I think a lot of people are coming into this looking at the subplot of crime involving a stripper and assume this is a Hustler$-esque pulp tale. It’s not that at all. Instead, it’s how people’s lives revolve around a popular stripper who has gone missing, including, but not limited to her co-working strippers. And it takes a very blue collar, matter-of-fact look at the life of strippers. It’s not glamorous; it’s gross, it’s blue collar (though few consider it) and, as the book shows, it’s fraught with peril.
The book throws dozens of POV characters, some work better than others, some just serve as annoying digressions. There were a few times when I was wondering where this book was going. But a rocketing plot this does not have. It’s not even really a slow burn, per se. It’s a character study with the crime story as the spine of the narrative.

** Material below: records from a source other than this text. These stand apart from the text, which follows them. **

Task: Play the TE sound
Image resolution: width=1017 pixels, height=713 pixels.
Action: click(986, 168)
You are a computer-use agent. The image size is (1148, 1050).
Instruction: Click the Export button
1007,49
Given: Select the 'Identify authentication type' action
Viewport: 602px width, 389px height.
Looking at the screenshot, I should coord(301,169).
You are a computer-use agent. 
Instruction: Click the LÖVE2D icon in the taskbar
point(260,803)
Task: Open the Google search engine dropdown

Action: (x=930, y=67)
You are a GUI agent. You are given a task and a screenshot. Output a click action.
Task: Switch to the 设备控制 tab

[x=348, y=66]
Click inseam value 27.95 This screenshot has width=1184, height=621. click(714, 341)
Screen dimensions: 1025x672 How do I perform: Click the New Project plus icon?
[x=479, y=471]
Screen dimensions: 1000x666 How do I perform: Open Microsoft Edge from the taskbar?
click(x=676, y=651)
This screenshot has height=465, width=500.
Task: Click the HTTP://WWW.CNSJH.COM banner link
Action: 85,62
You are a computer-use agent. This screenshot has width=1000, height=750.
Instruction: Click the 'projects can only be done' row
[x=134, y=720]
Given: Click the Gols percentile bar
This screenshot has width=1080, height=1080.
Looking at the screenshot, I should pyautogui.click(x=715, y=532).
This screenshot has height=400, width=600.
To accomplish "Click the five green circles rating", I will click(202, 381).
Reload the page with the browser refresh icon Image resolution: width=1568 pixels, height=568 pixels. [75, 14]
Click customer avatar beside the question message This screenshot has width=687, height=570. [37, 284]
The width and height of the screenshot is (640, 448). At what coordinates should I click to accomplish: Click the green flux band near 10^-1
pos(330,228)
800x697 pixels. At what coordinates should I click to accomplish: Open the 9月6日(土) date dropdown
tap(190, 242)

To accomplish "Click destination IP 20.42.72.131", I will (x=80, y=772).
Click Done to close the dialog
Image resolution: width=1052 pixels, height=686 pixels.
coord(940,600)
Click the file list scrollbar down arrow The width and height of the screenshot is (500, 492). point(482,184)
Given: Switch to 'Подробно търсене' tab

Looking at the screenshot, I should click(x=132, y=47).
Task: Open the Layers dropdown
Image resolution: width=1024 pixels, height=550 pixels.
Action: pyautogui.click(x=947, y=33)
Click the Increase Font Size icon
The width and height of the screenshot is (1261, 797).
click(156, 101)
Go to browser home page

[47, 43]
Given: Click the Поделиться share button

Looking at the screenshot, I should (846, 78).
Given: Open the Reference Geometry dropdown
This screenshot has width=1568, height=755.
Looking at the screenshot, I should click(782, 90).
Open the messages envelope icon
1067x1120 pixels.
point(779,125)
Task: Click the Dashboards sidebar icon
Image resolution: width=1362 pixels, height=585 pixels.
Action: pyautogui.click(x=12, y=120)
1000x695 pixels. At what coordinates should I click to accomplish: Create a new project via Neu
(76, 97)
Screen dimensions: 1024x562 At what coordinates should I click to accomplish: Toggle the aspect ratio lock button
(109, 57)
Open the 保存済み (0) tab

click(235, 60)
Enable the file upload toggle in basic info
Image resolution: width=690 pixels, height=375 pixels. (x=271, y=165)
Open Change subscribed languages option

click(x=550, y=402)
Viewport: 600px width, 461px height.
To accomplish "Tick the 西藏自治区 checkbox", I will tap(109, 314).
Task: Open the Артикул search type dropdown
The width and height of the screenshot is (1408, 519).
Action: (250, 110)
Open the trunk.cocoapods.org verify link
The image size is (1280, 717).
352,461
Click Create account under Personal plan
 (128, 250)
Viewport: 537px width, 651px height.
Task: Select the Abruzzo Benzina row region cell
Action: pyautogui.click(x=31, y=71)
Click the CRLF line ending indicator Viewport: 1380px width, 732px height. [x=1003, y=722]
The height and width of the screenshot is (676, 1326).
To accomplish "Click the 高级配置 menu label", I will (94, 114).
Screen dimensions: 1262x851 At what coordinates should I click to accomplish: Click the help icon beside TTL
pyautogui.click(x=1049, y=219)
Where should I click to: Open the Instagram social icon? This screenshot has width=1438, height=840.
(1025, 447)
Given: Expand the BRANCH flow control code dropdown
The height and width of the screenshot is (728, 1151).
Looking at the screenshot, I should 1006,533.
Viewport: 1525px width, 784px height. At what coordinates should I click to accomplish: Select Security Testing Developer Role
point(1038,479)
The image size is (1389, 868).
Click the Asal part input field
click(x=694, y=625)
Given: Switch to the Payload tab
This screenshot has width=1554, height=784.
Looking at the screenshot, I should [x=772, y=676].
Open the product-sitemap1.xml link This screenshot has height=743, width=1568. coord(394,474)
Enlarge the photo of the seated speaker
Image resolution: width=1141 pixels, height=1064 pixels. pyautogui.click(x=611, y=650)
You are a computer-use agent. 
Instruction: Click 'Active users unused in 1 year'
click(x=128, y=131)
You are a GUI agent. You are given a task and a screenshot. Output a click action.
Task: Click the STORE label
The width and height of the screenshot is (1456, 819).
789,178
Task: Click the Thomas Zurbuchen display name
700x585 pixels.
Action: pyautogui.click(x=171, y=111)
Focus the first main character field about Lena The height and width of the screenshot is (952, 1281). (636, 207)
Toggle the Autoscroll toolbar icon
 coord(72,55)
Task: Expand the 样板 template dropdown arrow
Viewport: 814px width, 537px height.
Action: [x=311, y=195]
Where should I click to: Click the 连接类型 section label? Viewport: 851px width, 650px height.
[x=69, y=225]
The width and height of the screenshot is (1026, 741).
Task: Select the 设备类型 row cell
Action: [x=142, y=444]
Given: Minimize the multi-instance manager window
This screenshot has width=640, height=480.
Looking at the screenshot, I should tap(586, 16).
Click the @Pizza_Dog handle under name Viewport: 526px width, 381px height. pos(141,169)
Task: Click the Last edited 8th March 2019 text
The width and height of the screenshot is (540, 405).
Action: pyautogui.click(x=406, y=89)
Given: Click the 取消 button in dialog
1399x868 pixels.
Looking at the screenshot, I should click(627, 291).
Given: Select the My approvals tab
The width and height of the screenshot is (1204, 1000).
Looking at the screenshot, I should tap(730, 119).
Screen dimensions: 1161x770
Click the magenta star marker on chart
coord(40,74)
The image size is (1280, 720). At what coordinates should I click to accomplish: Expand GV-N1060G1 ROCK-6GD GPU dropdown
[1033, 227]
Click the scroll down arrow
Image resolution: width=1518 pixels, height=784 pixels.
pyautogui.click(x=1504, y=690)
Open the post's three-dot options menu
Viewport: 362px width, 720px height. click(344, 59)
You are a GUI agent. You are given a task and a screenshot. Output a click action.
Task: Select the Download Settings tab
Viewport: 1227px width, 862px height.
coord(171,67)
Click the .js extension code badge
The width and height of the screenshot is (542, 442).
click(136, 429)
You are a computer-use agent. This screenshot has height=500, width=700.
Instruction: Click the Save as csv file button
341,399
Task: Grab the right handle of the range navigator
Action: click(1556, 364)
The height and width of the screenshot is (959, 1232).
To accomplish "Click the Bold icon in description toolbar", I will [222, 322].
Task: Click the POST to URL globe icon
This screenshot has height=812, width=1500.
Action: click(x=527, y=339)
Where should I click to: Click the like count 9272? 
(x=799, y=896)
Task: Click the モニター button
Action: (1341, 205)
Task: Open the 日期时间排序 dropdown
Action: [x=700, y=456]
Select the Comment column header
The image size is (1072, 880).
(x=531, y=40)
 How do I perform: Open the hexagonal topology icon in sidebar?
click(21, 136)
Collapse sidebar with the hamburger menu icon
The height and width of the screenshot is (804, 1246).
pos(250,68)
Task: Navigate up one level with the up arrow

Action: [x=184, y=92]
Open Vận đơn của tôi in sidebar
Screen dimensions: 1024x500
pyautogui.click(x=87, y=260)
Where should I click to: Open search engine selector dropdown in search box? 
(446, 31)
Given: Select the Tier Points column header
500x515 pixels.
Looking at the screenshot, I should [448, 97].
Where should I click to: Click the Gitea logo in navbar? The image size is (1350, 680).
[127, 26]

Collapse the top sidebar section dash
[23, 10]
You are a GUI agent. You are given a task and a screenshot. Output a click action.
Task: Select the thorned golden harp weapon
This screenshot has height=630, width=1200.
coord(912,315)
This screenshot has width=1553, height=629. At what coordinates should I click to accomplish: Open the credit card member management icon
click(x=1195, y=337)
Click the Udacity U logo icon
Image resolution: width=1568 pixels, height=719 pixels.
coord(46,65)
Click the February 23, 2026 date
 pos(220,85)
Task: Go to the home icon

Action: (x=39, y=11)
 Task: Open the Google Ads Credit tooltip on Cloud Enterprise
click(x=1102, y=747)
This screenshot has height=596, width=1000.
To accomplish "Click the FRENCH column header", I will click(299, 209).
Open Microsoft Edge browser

And thus, it makes the characters feel more real. Although some are more interesting than others, and the uninteresting ones really weigh the book down, the narrative tension creeps through in this character-study-in-crime-drag because there are real stakes for the people involved in what’s going on. The resolution was imperfect and, as I said, some of the character arcs drag, but I choose to uplift the “quality” of this flawed-but-quality work.